Entries taken from a collection:

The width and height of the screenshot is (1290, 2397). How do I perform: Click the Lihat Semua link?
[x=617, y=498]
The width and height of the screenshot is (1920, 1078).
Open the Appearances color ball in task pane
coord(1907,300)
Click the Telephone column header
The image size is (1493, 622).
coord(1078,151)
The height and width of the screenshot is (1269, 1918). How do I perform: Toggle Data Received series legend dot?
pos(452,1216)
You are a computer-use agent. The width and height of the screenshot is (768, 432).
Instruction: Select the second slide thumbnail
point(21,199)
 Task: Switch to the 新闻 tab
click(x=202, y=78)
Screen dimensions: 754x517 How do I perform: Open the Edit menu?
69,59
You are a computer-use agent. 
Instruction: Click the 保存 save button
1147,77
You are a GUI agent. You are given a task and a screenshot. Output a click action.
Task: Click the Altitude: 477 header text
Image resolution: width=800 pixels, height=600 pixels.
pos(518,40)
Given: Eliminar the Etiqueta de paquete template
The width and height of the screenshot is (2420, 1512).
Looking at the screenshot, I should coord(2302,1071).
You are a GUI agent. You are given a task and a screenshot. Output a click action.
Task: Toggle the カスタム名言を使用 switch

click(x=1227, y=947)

> [Exercise objective]:
Of the entries above, repeat exactly the lines from the line with "You are a computer-use agent. The" through the line with "Task: Click the Altitude: 477 header text", both of them included.

> [Solution to this exercise]:
You are a computer-use agent. The width and height of the screenshot is (768, 432).
Instruction: Select the second slide thumbnail
point(21,199)
 Task: Switch to the 新闻 tab
click(x=202, y=78)
Screen dimensions: 754x517 How do I perform: Open the Edit menu?
69,59
You are a computer-use agent. 
Instruction: Click the 保存 save button
1147,77
You are a GUI agent. You are given a task and a screenshot. Output a click action.
Task: Click the Altitude: 477 header text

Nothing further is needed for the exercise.